ENTRIES SUPPLIED START

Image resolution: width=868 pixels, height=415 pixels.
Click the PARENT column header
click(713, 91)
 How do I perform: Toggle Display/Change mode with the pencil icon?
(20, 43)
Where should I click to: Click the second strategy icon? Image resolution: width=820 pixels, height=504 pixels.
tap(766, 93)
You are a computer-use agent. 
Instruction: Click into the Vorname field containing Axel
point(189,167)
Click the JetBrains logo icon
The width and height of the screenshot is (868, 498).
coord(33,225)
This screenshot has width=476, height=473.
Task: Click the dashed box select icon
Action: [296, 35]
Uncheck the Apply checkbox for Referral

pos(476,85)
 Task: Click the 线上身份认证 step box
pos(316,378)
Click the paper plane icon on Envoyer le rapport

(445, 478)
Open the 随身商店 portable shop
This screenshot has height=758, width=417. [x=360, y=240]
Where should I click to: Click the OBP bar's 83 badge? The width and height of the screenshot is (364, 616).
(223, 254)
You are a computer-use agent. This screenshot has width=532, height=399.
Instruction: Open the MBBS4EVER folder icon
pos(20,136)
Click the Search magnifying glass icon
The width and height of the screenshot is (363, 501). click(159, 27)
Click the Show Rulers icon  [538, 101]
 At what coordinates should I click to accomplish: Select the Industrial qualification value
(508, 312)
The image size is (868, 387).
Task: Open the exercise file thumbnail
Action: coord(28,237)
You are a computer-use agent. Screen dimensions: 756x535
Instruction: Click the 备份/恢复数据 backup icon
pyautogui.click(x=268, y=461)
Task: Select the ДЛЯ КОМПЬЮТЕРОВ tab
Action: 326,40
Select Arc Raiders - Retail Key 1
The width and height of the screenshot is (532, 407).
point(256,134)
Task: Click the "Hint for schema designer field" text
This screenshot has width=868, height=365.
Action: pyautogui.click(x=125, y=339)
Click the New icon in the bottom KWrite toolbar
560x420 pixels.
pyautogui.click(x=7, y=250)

ENTRIES SUPPLIED END

DIRECTIONS: Once you reach the line with "Open the 随身商店 portable shop" in the data above, copy it and every line after it exactly, up to and including the line with "You are a computer-use agent. Screen".

COMPLETED TASK:
Open the 随身商店 portable shop
This screenshot has height=758, width=417. [x=360, y=240]
Where should I click to: Click the OBP bar's 83 badge? The width and height of the screenshot is (364, 616).
(223, 254)
You are a computer-use agent. This screenshot has width=532, height=399.
Instruction: Open the MBBS4EVER folder icon
pos(20,136)
Click the Search magnifying glass icon
The width and height of the screenshot is (363, 501). click(159, 27)
Click the Show Rulers icon  [538, 101]
 At what coordinates should I click to accomplish: Select the Industrial qualification value
(508, 312)
The image size is (868, 387).
Task: Open the exercise file thumbnail
Action: coord(28,237)
You are a computer-use agent. Screen dimensions: 756x535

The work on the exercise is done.